More intriguing was the additional photoconversion to the colorless crystal form on exposure to visible light. We surmise that the loss of color may be due to an even larger acidic shift in the pK_a of the iminium beyond 3.3. Structure determination of either dark-adapted or visible light-irradiated crystals both showed the trans-imine, with every other residue in the binding pocket essentially identical. The only difference was found in the ordered solvent. In the dark-adapted, blue tinted crystals, two water molecules are seen bridging Gln38 and Gln128 (Fig. 3b and Supplementary Fig. S4), a water network recapitulated in many retinal-bound variants (see, for example PDB entries 4ruu or 4ede; Supplementary Fig. S1; Wang et al., 2012). Nonetheless, in the light-irradiated, almost colorless crystals, both water molecules have disappeared from the electron density (Figs. 3c and 3d and Supplementary Fig.
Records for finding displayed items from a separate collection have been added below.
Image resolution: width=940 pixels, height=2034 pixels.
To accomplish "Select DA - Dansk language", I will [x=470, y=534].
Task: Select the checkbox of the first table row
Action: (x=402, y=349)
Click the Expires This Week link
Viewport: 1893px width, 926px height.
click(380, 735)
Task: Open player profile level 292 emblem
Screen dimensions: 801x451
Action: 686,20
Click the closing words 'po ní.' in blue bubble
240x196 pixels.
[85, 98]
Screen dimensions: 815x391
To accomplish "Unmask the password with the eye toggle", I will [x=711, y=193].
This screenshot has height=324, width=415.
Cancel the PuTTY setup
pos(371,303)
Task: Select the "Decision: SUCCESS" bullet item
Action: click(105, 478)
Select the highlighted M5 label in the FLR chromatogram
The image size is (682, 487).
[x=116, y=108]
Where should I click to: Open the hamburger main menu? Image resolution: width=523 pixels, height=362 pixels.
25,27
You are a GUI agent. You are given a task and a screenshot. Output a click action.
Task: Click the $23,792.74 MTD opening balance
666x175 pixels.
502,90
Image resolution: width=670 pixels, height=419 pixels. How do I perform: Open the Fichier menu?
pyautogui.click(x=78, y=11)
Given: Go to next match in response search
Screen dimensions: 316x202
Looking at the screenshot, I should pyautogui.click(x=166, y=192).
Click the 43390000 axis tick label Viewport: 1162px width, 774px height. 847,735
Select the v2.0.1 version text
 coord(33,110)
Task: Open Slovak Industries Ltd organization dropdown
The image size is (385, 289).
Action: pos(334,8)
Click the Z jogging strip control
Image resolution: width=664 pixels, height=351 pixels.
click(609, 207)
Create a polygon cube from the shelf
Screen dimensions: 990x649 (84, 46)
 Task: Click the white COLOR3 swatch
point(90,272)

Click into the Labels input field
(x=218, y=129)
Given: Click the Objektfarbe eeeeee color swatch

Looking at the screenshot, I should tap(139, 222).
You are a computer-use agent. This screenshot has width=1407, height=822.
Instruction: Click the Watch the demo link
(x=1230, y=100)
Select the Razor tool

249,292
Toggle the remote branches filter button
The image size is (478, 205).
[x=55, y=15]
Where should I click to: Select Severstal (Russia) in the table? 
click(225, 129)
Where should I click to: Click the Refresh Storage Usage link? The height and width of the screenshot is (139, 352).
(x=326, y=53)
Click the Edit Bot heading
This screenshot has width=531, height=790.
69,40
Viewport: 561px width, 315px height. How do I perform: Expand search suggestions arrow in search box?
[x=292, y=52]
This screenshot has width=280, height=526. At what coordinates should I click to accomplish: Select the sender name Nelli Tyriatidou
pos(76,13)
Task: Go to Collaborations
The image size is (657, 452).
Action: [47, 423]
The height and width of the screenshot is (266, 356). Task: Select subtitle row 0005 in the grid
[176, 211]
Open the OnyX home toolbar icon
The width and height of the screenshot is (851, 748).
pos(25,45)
S4). We hypothesized that perhaps this change in solvent may cause an even further acidic shift in the pK_a of the crystalline form, resulting in the colorless crystals. This would be surprising as these water molecules are not directly interacting with the Schiff base and are in fact more than 7 Å from the N atom (Supplementary Fig. S6). To test this hypothesis, we mutated Gln38 to Leu, resulting in the Q108K:K40L:T51V:Y19W:T53C:R58W:T29L:Q4A:Q38L (M2) hCRBPII variant. Upon complexation with retinal, the PSB of this mutant shows a blue shift in its absorption spectrum to 550 nm (Supplementary Fig. S7). Over time, the SB absorption at 360 nm grows, correlated with a loss in PSB absorbance at 550 nm, which we assume is the thermal imine cis/trans isomerization previously identified. Titration of the resulting low-pK_a form indicates a pK_a significantly lower than 3.3 for this variant, although a precise value could not be obtained due to protein instability at extremely low pH. The value of the high-pK_a form could not be accurately measured due to the combination of the slow binding of the ligand to the protein and the relatively fast conversion of the cis to trans isomer (Supplementary Fig. S7). The apparent low pK_a is consistent with the concept that changes in hydration in this region can have a significant effect on the pK_a of the trans-iminium.

As expected, the structure of retinal-bound M2 shows the trans-imine, as predicted for a Gln4 mutant. It also shows that both of the ordered water molecules that were interacting with Gln38 and Gln128 are lost, while all the other residues as well as the conformation of retinal are identical in M1 and M2 (Supplementary Fig. S8). Together, these observations are consistent with the idea that solvent inside the binding cavity of a protein can have substantial effects on the pK_a of amino-acid side chains or other bound functional groups, even though they are significantly separated in space. It also suggests that unexpected mechanisms may be at play in the modulation of pK_a inside protein binding cavities or active sites that involves the rearrangement of the interior solvent in the cavity.

Using a combination of UV measurements and high-resolution crystallographic data, three intermediates are identified in the M1 photocycle (Fig. 3). These intermediates all have distinct iminium pK_a values determined by the protein `electrostatic microenvironment' surrounding the ionizable moiety. These results suggest that a protein environment's well known ability to have large multi-unit effects on the pK_a of internal moieties can be dynamic, where relatively modest structural changes can lead to dramatic differences in the pK_a and therefore any activity that relies on proton transfer. These results highlight the remarkable power and ability of a protein to control its interior electrostatic microenvironment. The functional significance of electrostatics in enzyme activity, originally introduced by Warshal, has been extensively studied by the Boxer laboratory and others (Fried & Boxer, 2017; Léonard et al., 2021; Warshel et al., 2006). Here, we show the dynamic nature of this electrostatic environment, driven by relatively modest structural changes. Together, these insights suggest that protein dynamics may be correlated to changes in interior electrostatics, partly explaining the critical role that motion plays in protein function.